Records provided -
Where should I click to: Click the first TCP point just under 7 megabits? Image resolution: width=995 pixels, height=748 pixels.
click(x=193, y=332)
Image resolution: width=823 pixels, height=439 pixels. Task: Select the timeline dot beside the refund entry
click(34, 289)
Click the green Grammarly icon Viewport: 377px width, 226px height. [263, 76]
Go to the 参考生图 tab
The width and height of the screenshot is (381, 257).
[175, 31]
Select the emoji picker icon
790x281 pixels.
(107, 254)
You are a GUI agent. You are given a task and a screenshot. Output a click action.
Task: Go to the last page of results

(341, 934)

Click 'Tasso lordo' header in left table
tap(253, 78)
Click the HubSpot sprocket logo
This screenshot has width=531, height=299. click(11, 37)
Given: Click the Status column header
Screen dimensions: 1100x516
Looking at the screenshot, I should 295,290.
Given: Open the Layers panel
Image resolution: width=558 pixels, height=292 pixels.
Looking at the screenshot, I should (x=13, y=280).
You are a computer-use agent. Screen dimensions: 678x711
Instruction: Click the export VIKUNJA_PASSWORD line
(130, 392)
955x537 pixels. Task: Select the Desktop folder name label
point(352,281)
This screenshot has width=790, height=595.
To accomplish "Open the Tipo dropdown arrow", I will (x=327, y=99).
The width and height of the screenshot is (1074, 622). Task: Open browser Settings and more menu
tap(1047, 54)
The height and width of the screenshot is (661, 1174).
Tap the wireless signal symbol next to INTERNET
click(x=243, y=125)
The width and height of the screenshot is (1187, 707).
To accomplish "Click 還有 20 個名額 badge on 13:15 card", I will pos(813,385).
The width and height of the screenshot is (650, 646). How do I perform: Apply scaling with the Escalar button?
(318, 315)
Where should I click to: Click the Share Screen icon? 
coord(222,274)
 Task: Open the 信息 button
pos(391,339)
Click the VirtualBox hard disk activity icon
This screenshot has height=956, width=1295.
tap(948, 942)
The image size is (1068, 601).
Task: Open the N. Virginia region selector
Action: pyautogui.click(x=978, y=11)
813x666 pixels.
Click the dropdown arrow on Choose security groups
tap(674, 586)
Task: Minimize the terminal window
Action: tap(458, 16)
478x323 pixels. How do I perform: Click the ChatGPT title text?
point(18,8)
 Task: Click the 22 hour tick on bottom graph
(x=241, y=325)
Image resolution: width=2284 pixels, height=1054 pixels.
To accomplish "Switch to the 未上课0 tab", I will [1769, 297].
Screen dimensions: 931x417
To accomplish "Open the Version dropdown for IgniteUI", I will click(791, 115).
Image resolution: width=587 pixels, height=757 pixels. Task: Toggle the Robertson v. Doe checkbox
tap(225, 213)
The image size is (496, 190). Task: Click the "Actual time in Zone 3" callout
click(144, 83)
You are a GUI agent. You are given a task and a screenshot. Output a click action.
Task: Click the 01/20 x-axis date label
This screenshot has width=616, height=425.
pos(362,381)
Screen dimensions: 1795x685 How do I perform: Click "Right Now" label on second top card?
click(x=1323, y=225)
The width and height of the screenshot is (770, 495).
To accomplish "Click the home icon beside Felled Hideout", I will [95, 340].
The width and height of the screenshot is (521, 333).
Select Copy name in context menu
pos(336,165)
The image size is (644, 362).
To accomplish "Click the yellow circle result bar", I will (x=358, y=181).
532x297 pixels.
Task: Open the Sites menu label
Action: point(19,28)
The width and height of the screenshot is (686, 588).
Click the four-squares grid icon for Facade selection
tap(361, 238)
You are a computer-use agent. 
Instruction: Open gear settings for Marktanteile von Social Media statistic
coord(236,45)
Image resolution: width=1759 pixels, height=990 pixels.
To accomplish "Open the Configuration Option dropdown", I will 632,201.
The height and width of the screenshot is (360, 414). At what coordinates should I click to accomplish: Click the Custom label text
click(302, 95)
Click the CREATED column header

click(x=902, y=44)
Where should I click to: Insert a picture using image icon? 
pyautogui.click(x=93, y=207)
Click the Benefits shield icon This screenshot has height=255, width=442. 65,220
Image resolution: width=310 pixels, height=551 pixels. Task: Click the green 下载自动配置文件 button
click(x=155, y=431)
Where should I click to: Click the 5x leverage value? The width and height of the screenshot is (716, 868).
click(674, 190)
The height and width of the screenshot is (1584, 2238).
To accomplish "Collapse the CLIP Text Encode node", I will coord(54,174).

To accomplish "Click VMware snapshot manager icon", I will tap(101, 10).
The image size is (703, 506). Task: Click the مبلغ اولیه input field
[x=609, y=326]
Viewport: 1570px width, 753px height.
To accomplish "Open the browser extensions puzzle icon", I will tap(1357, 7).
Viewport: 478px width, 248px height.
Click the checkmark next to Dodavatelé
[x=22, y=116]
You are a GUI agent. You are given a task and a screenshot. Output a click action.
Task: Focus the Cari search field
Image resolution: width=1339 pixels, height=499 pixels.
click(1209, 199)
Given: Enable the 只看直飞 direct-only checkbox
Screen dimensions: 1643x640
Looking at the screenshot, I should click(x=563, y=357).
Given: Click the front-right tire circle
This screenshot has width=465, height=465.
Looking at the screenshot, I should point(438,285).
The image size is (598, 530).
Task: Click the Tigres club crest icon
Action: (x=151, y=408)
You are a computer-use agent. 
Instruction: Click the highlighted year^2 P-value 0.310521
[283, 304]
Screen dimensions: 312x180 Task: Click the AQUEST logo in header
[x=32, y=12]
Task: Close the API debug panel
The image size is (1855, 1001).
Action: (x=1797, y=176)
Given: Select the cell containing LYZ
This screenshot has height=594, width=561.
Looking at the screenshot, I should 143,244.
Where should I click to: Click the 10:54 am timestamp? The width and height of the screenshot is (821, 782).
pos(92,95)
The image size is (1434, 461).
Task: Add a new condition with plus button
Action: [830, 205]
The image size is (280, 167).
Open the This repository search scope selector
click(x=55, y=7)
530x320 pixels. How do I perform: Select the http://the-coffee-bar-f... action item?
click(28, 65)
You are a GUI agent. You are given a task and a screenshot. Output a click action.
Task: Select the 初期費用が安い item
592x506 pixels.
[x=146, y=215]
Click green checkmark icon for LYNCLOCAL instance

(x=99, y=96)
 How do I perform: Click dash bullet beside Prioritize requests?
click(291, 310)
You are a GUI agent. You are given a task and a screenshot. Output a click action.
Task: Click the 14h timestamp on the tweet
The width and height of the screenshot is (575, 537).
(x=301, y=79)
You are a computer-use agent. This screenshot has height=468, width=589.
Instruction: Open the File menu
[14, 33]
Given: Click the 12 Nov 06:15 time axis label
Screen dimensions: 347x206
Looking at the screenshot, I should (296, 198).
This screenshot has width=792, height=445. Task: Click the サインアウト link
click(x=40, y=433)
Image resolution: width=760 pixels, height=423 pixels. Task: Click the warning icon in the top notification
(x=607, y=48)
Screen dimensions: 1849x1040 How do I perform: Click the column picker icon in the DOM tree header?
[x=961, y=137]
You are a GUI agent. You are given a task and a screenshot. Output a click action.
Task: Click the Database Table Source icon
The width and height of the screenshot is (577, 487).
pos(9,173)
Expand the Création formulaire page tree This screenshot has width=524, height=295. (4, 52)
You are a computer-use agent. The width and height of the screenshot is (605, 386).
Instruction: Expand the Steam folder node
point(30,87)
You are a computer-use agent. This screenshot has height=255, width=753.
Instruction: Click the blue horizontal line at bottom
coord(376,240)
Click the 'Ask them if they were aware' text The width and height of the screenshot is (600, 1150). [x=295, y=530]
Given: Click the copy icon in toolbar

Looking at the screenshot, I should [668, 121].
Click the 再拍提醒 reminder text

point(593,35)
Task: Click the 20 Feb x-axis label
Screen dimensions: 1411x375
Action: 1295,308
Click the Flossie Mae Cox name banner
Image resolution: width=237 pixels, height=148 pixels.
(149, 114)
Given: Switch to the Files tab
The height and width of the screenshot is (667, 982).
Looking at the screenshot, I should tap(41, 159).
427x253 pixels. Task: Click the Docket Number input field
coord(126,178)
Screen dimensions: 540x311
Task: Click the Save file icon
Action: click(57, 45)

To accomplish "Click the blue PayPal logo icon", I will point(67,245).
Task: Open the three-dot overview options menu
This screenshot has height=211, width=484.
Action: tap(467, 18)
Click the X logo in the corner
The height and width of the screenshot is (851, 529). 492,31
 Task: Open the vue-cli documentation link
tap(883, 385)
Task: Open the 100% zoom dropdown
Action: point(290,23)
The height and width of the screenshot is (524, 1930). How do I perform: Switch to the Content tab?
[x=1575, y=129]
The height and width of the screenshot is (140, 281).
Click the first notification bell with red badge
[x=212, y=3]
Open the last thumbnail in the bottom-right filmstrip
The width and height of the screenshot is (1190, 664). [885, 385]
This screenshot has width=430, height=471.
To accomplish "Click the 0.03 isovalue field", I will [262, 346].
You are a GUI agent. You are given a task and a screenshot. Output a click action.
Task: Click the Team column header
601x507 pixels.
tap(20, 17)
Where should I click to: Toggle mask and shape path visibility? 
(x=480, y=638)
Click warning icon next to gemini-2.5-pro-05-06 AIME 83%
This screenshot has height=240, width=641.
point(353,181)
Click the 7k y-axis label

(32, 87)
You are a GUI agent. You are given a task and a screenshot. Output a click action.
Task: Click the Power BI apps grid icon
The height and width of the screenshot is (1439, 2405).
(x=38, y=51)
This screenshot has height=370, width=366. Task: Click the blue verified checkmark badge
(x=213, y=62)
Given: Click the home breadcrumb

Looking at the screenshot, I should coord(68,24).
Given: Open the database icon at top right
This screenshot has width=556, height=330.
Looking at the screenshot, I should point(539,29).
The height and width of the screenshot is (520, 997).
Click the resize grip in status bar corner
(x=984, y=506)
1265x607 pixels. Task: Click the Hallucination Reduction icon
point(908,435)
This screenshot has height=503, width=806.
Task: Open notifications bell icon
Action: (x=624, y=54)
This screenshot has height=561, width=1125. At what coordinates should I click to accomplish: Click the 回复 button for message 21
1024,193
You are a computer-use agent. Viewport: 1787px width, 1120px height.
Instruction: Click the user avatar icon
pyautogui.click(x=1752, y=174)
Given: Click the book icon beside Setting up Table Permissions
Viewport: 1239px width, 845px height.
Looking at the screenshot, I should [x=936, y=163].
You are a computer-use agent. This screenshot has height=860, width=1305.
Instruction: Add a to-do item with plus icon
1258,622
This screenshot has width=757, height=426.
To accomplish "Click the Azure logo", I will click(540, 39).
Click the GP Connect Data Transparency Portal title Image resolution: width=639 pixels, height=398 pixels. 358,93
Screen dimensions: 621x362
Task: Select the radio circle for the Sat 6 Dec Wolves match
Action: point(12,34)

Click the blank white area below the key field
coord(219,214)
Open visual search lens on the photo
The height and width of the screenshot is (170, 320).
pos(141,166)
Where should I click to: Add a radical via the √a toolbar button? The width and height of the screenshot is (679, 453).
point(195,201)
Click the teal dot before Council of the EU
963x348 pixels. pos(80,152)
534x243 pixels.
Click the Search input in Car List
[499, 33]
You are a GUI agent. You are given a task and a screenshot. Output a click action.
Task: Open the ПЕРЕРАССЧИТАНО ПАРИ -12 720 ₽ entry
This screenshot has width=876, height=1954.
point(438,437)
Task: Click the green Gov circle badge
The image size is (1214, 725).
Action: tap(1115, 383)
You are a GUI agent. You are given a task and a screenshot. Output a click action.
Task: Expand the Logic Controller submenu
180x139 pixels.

What this task involves -
Rewrite the lines of the listing from the line containing "Given: Open the database icon at top right" through the line containing "(x=984, y=506)", swapping "resize grip" for "size grip" and leaving everything else as it is.

Reply -
Given: Open the database icon at top right
This screenshot has width=556, height=330.
Looking at the screenshot, I should point(539,29).
The height and width of the screenshot is (520, 997).
Click the size grip in status bar corner
(x=984, y=506)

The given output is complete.